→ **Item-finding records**

☆ ☆ ☆ ☆ ☆ ☆ ☆

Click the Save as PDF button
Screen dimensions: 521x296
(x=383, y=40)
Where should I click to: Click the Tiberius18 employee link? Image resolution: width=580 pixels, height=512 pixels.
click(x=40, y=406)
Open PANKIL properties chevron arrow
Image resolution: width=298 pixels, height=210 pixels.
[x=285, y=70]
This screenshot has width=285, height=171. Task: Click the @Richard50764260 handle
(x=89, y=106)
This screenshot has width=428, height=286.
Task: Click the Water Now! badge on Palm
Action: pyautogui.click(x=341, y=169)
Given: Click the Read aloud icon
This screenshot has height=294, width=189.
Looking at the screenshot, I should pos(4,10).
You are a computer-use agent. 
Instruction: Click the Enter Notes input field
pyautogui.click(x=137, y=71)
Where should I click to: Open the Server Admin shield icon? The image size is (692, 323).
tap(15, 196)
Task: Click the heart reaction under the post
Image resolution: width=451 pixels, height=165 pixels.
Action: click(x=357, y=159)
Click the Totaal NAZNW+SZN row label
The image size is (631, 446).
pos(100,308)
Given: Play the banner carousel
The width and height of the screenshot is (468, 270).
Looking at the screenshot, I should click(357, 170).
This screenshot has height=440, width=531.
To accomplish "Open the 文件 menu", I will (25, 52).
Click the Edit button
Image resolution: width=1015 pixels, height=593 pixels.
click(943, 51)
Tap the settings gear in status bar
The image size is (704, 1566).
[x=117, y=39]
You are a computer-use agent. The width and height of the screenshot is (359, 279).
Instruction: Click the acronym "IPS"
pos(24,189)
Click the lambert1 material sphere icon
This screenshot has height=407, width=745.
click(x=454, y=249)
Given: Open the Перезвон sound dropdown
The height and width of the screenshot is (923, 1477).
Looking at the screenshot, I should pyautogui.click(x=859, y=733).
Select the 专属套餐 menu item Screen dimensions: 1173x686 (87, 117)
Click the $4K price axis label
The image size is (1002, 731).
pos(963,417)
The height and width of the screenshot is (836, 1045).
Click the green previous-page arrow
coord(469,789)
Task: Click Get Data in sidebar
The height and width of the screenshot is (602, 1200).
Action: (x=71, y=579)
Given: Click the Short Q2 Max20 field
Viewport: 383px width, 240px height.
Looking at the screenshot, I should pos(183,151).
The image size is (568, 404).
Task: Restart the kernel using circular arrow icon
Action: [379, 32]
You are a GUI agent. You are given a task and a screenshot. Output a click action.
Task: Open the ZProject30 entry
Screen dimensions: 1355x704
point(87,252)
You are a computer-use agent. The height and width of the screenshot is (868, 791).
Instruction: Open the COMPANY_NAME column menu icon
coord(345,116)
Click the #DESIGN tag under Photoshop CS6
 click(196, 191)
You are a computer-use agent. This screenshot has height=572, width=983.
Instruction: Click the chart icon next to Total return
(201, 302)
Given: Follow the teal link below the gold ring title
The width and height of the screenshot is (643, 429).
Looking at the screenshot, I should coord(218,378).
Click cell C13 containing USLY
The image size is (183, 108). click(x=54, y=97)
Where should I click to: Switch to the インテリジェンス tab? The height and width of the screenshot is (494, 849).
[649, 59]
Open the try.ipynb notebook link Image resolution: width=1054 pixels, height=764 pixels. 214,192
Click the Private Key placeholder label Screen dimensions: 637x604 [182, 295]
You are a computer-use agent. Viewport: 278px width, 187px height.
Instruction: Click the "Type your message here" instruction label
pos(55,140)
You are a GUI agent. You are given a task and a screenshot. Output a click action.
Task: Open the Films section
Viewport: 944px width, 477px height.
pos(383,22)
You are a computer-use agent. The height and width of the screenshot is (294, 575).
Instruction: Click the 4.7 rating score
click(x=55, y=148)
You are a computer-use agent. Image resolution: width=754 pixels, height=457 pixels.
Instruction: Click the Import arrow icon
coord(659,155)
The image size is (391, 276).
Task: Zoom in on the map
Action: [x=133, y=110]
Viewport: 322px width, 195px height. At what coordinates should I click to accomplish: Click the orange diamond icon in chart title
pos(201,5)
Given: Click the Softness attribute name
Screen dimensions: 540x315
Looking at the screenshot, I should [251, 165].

☆ ☆ ☆ ☆ ☆ ☆ ☆

→ **WHAT IS BEING ASKED**
In the lines from the one with "You are a computer-use agent. The width" to the one with "Action: (x=71, y=579)", switch "previous-page arrow" to "next-page arrow" and give those lines again with nothing else changed.

→ **CORRECT RESPONSE**
You are a computer-use agent. The width and height of the screenshot is (359, 279).
Instruction: Click the acronym "IPS"
pos(24,189)
Click the lambert1 material sphere icon
This screenshot has height=407, width=745.
click(x=454, y=249)
Given: Open the Перезвон sound dropdown
The height and width of the screenshot is (923, 1477).
Looking at the screenshot, I should pyautogui.click(x=859, y=733).
Select the 专属套餐 menu item Screen dimensions: 1173x686 (87, 117)
Click the $4K price axis label
The image size is (1002, 731).
pos(963,417)
The height and width of the screenshot is (836, 1045).
Click the green next-page arrow
coord(469,789)
Task: Click Get Data in sidebar
The height and width of the screenshot is (602, 1200).
Action: (x=71, y=579)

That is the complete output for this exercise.